In Chapter 24 of Pride and Prejudice Elizabeth Bennet discusses with her older sister Jane whether their eligible neighbour, Mr Bingley, is sincere in his attentions to Jane, and whether their silly mother's character is a serious handicap to her daughters' prospects in life. In the course of the conversation Elizabeth speaks her mind with some force: ‘There are few people whom I really love, and still fewer of whom I think well. The more I see of the world, the more I am dissatisfied with it; and every day confirms my belief of the inconsistency of all human characters, and of the little dependence that can be placed on the appearance of either merit or sense’.


This may not be not Jane Austen herself speaking, but Elizabeth's character is quite like her creator's. At this point in the novel Elizabeth is reacting with anger and disappointment after meeting Mr Bingley's grand friend Mr Darcy, whose pride and snobbishness have humiliated her. Jane Austen, herself unmarried, had observed how casually men could treat women like herself in this vitally important matter. 


So Jane Austen shares with Elizabeth a clear moral view. We find everywhere in Austen's novels her firm outlook on humanity and her confident judgment on the people around her. Her judgement infuses the whole atmosphere of the fictional world she created. It enables us to share her horror and amusement at the perennial follies of people. She develops plots so that her chief characters achieve a morally mature state of life, rewarded with marriages, offspring and lucrative parsonages to accompany them into a future (a Victorian one, we presume) which, alas, Jane Austen was never to see. The victims and the villains she leaves to the world as she celebrates their success. Austen wisely leaves it to other novelists to explore the murderous violence which the world inflicts on many whether they deserve it or not. 

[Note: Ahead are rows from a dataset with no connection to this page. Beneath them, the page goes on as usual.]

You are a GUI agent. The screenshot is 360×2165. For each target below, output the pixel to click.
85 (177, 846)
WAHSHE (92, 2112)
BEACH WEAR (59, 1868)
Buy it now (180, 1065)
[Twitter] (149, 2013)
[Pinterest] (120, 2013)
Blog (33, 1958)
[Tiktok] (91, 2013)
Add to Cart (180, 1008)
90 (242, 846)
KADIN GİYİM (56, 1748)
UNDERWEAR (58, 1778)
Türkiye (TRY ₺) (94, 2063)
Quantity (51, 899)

Instead she concentrates on the theme of character growing out of imperfection. In Pride and Prejudice Elizabeth, inexperienced in spite of her wit and vivacity, learns to assess human complexity with more indulgence and kindness. In the same novel Darcy learns to unbend and conquer his reserve towards others. Both of them are capable of such growth despite earlier experiences which could have made them incapable. They become kinder and warmer and happier.


Her moral outlook was formed by the moral teaching of her Church. Nowadays we find Church of England sermons such as Jane Austen heard and digested all her life, and which her own father preached, dry stuff. But they reflected their enlightened age's self-confidence. Their sturdy moralism, which we probably find lacking in the darker tones of sacred mystery, paid little attention to the agonies of contemporary history. The best of them, written perhaps by Dr Johnson or Laurence Sterne ('Parson Yorick'), have wit, learning and elegance. It was a deeply religious age, and they had huge sales in their time. Although in Austen's novels we have now learnt to detect reverberations of the world's great issues (slavery, enclosures, class, war etc.), Austen chose not to confront them directly. The world which was central for her was one which had been partially delivered from ignorance, roughness and ugliness and her readers would now benefit from her novels to achieve earthly happiness and (implied) heavenly reward.  


She was a serious observer who missed nothing, a satirist and humorist whose discernment did not spare folly and wrong. She represents a Christian enlightenment, and that remained her outlook to the end of her short life.